*THE RECORDS:*
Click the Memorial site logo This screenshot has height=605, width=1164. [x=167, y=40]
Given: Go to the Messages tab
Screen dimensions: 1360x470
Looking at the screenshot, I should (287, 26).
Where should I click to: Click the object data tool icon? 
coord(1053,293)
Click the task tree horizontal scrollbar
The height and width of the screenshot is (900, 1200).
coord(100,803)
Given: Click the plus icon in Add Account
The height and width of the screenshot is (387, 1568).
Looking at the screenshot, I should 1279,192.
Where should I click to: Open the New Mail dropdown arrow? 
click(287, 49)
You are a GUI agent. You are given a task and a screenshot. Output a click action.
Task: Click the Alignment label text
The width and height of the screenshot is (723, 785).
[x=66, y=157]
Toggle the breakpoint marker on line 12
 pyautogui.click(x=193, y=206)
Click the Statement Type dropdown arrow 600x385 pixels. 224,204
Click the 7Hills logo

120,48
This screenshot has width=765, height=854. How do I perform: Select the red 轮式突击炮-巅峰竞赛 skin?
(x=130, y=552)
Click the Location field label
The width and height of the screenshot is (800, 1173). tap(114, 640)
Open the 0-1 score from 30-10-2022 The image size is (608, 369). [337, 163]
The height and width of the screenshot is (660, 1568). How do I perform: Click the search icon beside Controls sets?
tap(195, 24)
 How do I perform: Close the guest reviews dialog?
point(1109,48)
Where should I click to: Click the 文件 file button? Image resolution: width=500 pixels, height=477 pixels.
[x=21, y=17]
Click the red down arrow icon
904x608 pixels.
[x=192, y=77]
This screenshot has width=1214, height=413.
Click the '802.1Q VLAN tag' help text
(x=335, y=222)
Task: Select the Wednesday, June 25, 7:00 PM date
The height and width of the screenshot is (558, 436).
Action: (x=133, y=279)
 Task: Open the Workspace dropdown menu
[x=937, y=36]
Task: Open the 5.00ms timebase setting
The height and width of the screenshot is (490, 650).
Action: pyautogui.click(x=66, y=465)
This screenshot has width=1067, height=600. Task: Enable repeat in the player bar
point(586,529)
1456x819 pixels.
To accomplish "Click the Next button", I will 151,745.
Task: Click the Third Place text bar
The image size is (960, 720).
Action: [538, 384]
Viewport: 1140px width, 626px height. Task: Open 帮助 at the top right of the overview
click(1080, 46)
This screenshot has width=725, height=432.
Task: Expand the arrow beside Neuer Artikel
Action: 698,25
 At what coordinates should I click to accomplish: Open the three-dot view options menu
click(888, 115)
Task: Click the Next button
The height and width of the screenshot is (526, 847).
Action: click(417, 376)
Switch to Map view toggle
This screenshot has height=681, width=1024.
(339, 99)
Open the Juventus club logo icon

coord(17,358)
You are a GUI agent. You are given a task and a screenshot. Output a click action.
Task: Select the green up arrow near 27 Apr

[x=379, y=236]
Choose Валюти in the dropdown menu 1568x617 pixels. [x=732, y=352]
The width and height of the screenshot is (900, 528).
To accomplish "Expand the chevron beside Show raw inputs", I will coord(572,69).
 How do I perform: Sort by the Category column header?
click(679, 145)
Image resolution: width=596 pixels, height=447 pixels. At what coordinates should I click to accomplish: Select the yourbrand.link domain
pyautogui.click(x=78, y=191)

*TASK REQUIREMENTS:* In the listing above, find the line holding "Click the Statement" and the line holding "Open the 0-1", then output those two lines and every line between them exactly.

*ANSWER TO THIS PROBLEM:*
Click the Statement Type dropdown arrow 600x385 pixels. 224,204
Click the 7Hills logo

120,48
This screenshot has width=765, height=854. How do I perform: Select the red 轮式突击炮-巅峰竞赛 skin?
(x=130, y=552)
Click the Location field label
The width and height of the screenshot is (800, 1173). tap(114, 640)
Open the 0-1 score from 30-10-2022 The image size is (608, 369). [337, 163]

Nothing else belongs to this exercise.